A recent professional journal article reported on a study that asked a random sample of parents about their attitudes toward their children playing with children who had symptoms of asthma, AD/HD, depression, and “normal troubles.” The interviewers, sociologists at Indiana University, did not use diagnostic labels with the parents they interviewed and instead used descriptive vignettes. A summary of the article is available from the free electronic newsletter, Attention Research Update, by Duke University faculty member David Rabiner, Ph.D. (to subscribe, go to www.helpforadd.com). The article, “The Construction of Fear: Americans’ Preferences for Social Distance from Children and Adolescents with Mental Health Problems,” by Jack K. Martin and colleagues, originally appeared in the March 2007 issue of the Journal of Health and Social Behavior (Volume 48, pages 50-67).
Out of 1,393 parents, 30% stated that they would not want their children to become friends with a child with depression, and 25% stated that they would not want their children to become friends with a child with AD/HD. Only 10% expressed such views about children with asthma and 5% about children with “normal troubles.” The core message is that some parents do not want their children spending time with children who have these challenges.

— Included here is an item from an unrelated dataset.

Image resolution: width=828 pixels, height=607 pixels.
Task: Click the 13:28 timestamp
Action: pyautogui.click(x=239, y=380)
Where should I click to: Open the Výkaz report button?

The researchers conclude that “a substantial minority of American adults are reluctant to interact with or to have their children interact with children described in ways consistent with ADHD or depression.”

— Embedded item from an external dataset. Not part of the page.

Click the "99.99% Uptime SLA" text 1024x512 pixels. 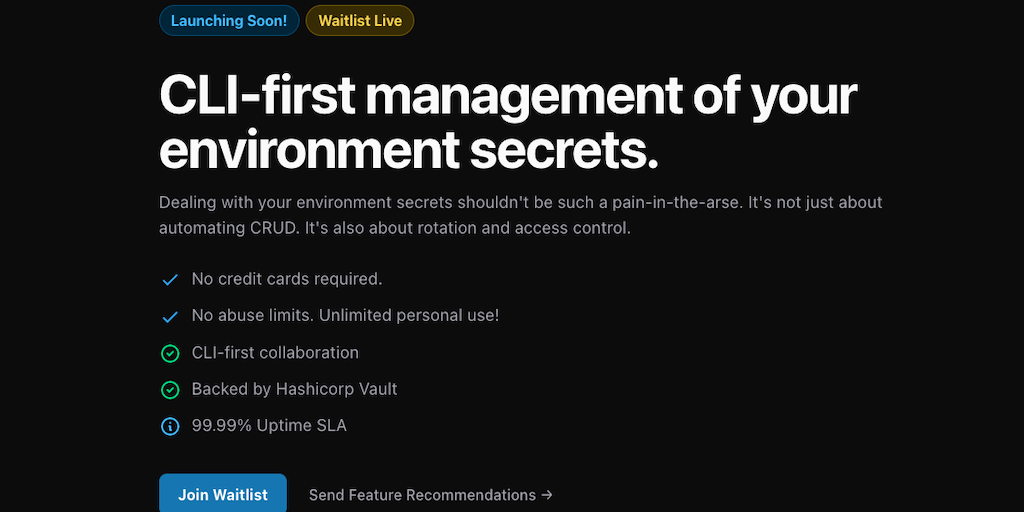click(x=269, y=426)
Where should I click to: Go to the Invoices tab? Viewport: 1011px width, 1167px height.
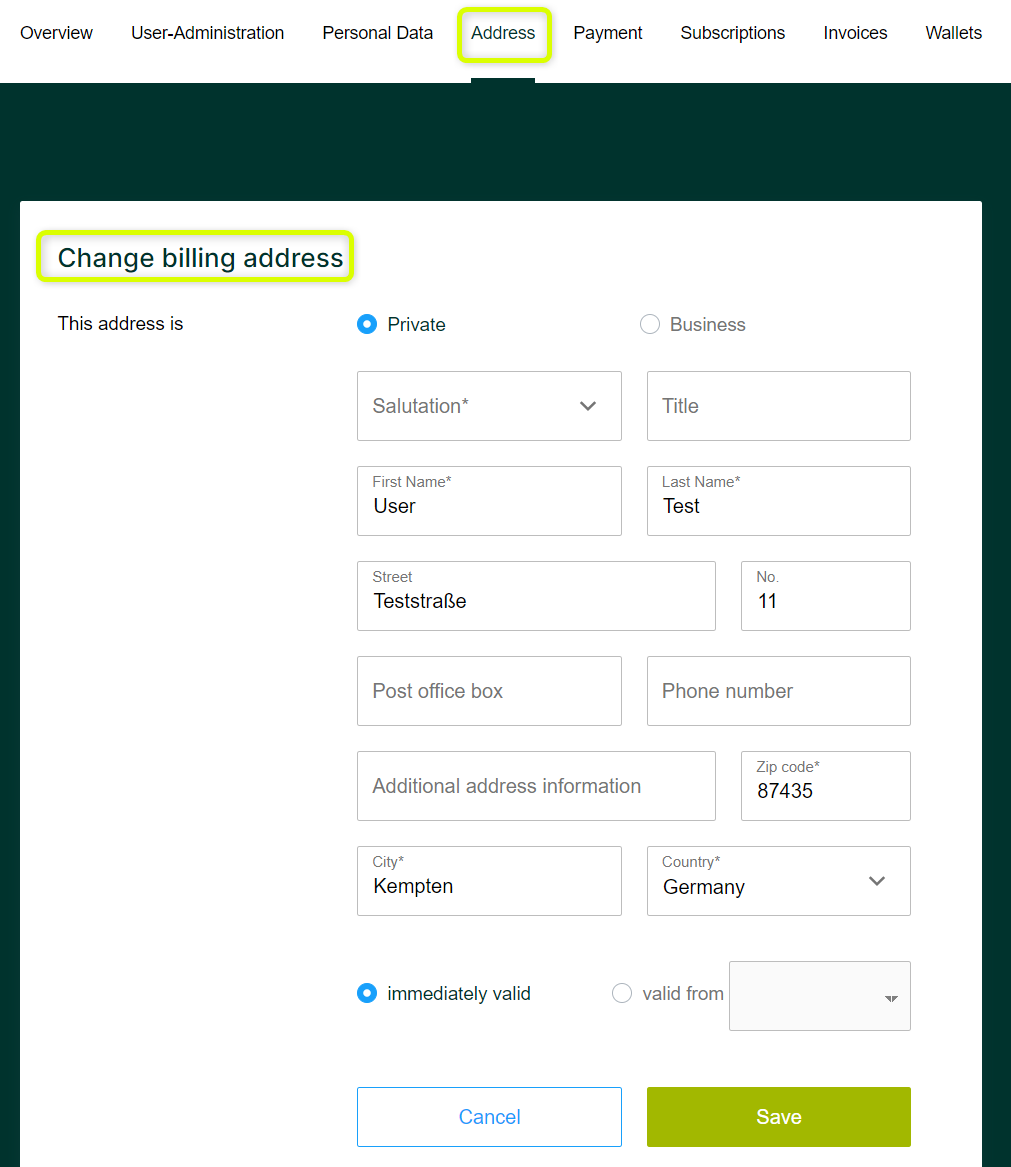point(855,33)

My personal experiences with our now 16-year-old son, Andrew, are really not a problem with parental attitudes. Parents in our community seemed to have no problems with Andrew playing with their sons. Parents were generally open and receptive. The problem was that Andrew’s interests and abilities generally did not match those of the other boys, and thus Andrew became lonely. Scouts, community sports, and church were arenas where Andrew could participate with other children. He was still different and still not an equal peer, but with some exceptions, he was treated decently. There are always the boys who say harsh and unkind things. There are also enough boys with special needs in our community so that Andrew developed a handful of friends with whom he was comfortable. Parents of kids with special needs organized special outings and gatherings so their children could have regular and normal fun.
The Microsoft dictionary defines “stigma” as “shame and disgrace attached to something regarded as socially unacceptable.” Stigma leads to loss of self-esteem, internalization of negative self-images, anxiety, and social isolation. Andrew has experienced all of these growing up, but I don’t attribute them to parental attitudes in our community. I attribute them to his “differentness” and how regular boys think and act. Of course, when a kid told Andrew at soccer practice, “Andrew, you stink; why don’t you go home,” and his dad was standing there, I did wish his dad had said that was no way to act. But I also did not comment to the father about his son’s comment.
We each have to determine our own comfort level with attitudes about disabilities and how to deal with them. My wife and I have tried to be honest with everyone. Neither of us is assertive with other parents. Church, scouts, and community sports have presented positive opportunities for Andrew to be accepted and integrated into regular activities.
Social rejection is a highly painful life experience for the child and the family. Support groups, such as CHADD support groups, can be helpful coping mechanisms.
An Update About Baseball
Andrew and I just returned from our first baseball spring training experience in Florida – six games in six days. Andrew’s highlights were meeting with Cincinnati Reds player Jeff Conine and attending an autograph session with Boston Red Sox players. One of Jeff’s sons has AD/HD and the Conine family was featured as the cover story in the October 2006 issue of Attention!® magazine. Andrew has matured a lot since he entered his new school this year. He was a good traveling partner and we have grown much closer. Life, of course, always throws “curve balls.” I severely sprained my lower back and Andrew came down with shingles, thus delaying his return to school. But we have to be flexible and adaptable in life. The memory of six games in six days as father and son will be with us for a lifetime.
Three comments were submitted in response to my last blog. One was the relationship of sleep disorders to AD/HD. Our National Resource Center on AD/HD “What We Know” papers discuss these issues in passing, but we do not yet have a dedicated paper on this topic. We know that sleep problems are a side effect of some AD/HD medications. We know that sleep disorders can sometimes cause symptoms of AD/HD. The CHADD professional advisory board will be developing a clearer and separate statement on this problem. We will also be consulting with the National Sleep Foundation.
Comments continue coming in about the role of faith communities and churches in dealing with folks with special needs. A parent wrote: “Make sure your child is getting all the interventions necessary” to help in these situations.
One commentator raised questions about a medical doctor’s prescribing recommendations. When you are in doubt about a recommendation, first ask the doctor questions. If you are still unsatisfied, second and third opinions must be sought. These are difficult and challenging decisions. You need to know what the Food and Drug Administration recommends. You need to know the logic of the prescribing doctor. Whenever you are in doubt, ask not only physicians, but pharmacists and non-physician professionals who have a history of treating your family member. Physicians and pharmacists use the Physicians Desk Reference. This guide is not available for free, but you can ask your doctor and pharmacist to let you see the appropriate sections. You must have confidence and comfort that a medication recommendation is right for your family member.